Exercise: Report every line of the records that contains the word "link".

[Data for processing Boundary: Start]

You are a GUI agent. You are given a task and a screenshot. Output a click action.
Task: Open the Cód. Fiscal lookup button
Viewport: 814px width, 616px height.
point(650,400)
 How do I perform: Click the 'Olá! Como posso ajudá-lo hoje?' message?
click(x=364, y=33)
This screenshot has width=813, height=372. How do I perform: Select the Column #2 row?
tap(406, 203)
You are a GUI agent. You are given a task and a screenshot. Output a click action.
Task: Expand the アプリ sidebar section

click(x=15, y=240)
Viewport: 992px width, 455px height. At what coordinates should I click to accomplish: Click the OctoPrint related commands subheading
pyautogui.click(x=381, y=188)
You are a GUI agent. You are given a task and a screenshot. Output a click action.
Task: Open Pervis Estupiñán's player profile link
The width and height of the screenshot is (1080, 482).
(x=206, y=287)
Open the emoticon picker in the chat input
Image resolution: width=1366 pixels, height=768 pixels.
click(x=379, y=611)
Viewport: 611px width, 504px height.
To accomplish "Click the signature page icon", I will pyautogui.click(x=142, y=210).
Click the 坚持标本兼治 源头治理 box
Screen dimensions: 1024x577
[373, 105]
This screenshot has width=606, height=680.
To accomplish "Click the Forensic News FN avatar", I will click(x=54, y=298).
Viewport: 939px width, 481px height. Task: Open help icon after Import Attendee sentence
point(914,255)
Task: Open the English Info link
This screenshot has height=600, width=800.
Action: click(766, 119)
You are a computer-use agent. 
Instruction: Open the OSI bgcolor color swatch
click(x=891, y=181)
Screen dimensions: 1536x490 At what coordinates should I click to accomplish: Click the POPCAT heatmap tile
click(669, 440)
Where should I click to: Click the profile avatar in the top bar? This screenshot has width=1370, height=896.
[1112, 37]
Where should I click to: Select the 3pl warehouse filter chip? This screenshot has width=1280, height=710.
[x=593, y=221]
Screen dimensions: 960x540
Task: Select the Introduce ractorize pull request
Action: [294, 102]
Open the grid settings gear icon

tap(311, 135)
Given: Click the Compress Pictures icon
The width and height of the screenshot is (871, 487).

[Data for processing Boundary: End]

Reply:
Task: Open Pervis Estupiñán's player profile link
Task: Open the English Info link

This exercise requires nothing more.